The Twins need an extra starting pitcher for their doubleheader Friday in Chicago. Anthony Swarzak announced his candidacy for that vacancy Saturday, first on the mound, and later in the clubhouse.
“I would love the opportunity to start. I will never let that go,” the 27-year-old righthander said after dominating the Astros for three innings, giving the Twins the opportunity to rally for a second night in a row and claim a 6-4 victory at Target Field. “Maybe I should, for my own good.”
Maybe he should for the team’s good, at least for the moment, or so goes his manager’s thinking.
“I just said the same thing — that guy’s really throwing the ball well for us,” Ron Gardenhire said of the prospect of Swarzak pitching his way out of the bullpen. “But a lot of times, when a guy does that you leave him where he’s at, because he’s eating huge innings for us. ... He’s so valuable with what he’s doing now.”
And if he can’t be a starter, maybe he could be assistant pitching coach. Swarzak said he offered a little advice to Twins starter Kyle Gibson after his second ugly start in a row, a four-run, nine-hit outing over three innings that put the Twins in a 4-3 hole.
“I told him he’s had six or seven starts here, and the other team hasn’t beat him once. It’s him beating himself,” said the bullpen’s long man/wise man. “When I got called up in ’09, I kind of did the same thing he’s doing now. He’s just trying too hard, forcing the issue a little bit. You want to do good so bad, it kind of works against you sometimes. I was just telling him to kind of get his head out of the way a little bit and let his stuff take over.”

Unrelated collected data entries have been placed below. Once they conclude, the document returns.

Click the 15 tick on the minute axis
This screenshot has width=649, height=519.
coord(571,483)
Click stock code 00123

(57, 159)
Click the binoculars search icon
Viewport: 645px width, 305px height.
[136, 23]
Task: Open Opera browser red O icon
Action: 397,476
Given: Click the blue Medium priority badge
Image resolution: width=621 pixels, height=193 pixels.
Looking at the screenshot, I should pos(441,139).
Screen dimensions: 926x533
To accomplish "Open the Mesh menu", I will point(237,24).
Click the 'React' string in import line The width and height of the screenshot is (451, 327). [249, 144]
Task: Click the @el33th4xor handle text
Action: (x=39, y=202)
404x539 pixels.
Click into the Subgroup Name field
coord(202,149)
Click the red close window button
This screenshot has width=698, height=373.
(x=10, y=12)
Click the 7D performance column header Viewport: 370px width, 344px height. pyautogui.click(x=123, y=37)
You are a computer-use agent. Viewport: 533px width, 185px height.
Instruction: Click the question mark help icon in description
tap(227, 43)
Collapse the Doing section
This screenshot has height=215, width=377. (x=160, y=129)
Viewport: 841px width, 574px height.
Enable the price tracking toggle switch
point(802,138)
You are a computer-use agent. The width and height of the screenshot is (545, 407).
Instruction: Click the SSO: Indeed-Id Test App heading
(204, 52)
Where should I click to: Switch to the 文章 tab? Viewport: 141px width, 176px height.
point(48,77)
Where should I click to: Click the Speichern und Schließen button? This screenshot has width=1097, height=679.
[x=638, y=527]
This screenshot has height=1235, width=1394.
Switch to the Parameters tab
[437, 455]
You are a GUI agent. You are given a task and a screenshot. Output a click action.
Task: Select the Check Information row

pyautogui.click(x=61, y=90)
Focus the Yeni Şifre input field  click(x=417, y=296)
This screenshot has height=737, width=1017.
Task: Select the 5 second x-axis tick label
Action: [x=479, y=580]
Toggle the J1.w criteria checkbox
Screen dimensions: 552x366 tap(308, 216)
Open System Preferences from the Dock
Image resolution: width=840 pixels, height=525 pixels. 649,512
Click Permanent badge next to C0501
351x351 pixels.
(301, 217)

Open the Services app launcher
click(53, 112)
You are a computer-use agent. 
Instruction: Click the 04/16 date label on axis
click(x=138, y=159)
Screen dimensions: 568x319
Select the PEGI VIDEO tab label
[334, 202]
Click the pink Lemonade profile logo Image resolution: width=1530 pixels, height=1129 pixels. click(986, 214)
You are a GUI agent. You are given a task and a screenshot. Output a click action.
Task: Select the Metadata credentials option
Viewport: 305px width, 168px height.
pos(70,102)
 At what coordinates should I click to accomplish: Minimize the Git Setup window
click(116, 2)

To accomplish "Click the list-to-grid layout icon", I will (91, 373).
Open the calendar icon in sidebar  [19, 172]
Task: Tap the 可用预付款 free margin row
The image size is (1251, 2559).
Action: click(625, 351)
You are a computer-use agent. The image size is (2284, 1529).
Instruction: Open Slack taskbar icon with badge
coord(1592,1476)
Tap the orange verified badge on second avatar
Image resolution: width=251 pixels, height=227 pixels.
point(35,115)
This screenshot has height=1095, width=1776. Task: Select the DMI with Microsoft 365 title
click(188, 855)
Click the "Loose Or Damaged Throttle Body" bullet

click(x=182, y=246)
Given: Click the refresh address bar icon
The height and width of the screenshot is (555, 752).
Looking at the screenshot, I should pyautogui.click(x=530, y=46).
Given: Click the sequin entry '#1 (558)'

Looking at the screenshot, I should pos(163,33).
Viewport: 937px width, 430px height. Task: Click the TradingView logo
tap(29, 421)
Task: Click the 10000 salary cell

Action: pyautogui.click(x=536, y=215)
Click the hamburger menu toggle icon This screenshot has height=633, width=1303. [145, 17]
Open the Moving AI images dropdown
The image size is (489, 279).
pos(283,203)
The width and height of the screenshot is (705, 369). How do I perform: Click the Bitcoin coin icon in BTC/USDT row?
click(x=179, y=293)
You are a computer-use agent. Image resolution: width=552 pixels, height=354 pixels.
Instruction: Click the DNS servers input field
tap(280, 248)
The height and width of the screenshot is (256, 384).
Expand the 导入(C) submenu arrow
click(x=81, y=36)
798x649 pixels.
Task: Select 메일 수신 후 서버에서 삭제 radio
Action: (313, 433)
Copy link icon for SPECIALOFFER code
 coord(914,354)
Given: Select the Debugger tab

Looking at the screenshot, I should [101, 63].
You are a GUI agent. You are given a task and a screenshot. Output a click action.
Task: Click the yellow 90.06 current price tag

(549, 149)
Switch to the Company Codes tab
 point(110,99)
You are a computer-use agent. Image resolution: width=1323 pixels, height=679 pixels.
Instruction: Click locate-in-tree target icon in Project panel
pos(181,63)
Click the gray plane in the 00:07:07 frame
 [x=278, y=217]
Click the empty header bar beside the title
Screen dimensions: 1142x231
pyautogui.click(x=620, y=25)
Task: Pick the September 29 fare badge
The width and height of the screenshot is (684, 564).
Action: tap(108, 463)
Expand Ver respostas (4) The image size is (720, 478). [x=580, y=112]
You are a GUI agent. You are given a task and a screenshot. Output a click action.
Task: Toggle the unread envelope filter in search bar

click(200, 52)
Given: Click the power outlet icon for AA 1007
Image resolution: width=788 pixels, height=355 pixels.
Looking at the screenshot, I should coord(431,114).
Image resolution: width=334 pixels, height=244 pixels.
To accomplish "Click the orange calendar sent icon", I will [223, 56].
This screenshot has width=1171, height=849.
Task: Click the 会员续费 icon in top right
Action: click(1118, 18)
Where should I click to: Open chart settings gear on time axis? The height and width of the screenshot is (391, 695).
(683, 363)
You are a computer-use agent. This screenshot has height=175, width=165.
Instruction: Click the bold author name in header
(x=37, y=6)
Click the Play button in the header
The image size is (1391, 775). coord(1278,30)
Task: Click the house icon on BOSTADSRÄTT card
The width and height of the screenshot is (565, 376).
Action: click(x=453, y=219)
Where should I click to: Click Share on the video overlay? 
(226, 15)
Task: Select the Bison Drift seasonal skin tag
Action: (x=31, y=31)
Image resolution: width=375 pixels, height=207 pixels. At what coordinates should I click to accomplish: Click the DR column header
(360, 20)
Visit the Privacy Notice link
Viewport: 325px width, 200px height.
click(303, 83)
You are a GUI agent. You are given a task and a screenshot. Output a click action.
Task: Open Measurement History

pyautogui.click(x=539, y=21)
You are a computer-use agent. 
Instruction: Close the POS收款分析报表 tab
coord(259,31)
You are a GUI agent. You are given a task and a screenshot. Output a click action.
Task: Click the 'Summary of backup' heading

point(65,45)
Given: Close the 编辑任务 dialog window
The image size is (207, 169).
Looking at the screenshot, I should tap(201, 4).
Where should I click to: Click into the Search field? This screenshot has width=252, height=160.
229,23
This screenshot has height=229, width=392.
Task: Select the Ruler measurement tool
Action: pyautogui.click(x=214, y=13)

You know, like the Twins relief corps is doing. After Swarzak retired nine of the 10 hitters he faced, giving up one walk to go with five strikeouts, Brian Duensing, Casey Fien and Glen Perkins all pitched a scoreless inning apiece. Counting the one run surrendered over seven innings during Friday’s extra-inning victory, the Twins bullpen has given up two hits in 13 innings and posted a sparkling 0.69 ERA during the series.
“It’s huge for the team, it’s huge for morale in the bullpen, to be able to come in and throw up zeros when the team needs us to,” Swarzak said. “We all kind of feed off each other down there.”
Houston’s bullpen — well, righthander Lucas Harrell — didn’t fare quite as well. After Astros starter Eric Bedard gave up three runs in six innings, Harrell allowed the Twins to bat around in the seventh. Brian Dozier doubled home the tying run, Ryan Doumit looped a sinking liner to center to put the Twins in front and Harrell walked Oswaldo Arcia with the bases loaded, forcing in a third run.
It made up for a far-from-perfect performance for Gibson, who gave up his early 3-1 lead back during a three-run third.
“He just didn’t command the strike zone again,” Gardenhire said of the rookie righthander, who threw only seven first-pitch strikes to the 19 hitters he faced, and went to a three-ball count six times. “It’s all about locating, and working ahead in the count. ... [Pitching coach Rick Anderson] had him watching Swarzie attack the strike zone.”
These days, there’s no better teacher.